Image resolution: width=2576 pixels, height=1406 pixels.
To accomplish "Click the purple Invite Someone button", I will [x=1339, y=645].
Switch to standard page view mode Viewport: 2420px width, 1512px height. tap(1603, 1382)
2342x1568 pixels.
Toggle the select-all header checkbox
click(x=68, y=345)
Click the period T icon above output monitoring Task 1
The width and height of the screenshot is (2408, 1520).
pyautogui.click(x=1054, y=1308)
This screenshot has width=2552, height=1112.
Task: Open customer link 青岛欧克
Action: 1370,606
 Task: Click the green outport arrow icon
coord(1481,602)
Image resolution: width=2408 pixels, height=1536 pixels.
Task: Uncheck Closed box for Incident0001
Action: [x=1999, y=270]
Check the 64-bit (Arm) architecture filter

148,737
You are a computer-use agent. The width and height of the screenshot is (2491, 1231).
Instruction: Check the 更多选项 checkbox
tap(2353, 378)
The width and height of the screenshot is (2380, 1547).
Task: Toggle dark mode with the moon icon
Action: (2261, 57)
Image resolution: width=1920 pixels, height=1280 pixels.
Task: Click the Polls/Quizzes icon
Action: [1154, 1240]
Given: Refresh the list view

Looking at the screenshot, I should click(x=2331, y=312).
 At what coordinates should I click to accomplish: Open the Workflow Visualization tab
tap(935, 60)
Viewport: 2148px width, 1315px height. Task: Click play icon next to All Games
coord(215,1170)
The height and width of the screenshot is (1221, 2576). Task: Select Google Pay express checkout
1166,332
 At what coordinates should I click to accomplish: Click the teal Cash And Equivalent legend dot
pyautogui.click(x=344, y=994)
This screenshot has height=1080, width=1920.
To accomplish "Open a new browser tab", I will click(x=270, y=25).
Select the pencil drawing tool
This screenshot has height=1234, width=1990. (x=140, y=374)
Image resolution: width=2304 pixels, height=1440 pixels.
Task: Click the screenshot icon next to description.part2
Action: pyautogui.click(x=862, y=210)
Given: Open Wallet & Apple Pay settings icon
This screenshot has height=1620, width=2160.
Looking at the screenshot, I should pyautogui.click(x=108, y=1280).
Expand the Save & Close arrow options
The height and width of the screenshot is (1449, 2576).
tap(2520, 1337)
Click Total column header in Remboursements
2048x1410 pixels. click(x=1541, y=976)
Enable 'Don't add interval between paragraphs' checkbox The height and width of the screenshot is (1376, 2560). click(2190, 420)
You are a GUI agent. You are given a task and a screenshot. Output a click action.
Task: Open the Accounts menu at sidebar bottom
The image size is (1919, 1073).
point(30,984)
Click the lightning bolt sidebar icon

═══

* [ASSIGNMENT] Would you output, unchanged, each line from the start of the records to the line that holds "You are a computer-use", both included and nothing else?

* [YOUR RESPONSE]
Image resolution: width=2576 pixels, height=1406 pixels.
To accomplish "Click the purple Invite Someone button", I will [x=1339, y=645].
Switch to standard page view mode Viewport: 2420px width, 1512px height. tap(1603, 1382)
2342x1568 pixels.
Toggle the select-all header checkbox
click(x=68, y=345)
Click the period T icon above output monitoring Task 1
The width and height of the screenshot is (2408, 1520).
pyautogui.click(x=1054, y=1308)
This screenshot has width=2552, height=1112.
Task: Open customer link 青岛欧克
Action: 1370,606
 Task: Click the green outport arrow icon
coord(1481,602)
Image resolution: width=2408 pixels, height=1536 pixels.
Task: Uncheck Closed box for Incident0001
Action: [x=1999, y=270]
Check the 64-bit (Arm) architecture filter

148,737
You are a computer-use agent. The width and height of the screenshot is (2491, 1231).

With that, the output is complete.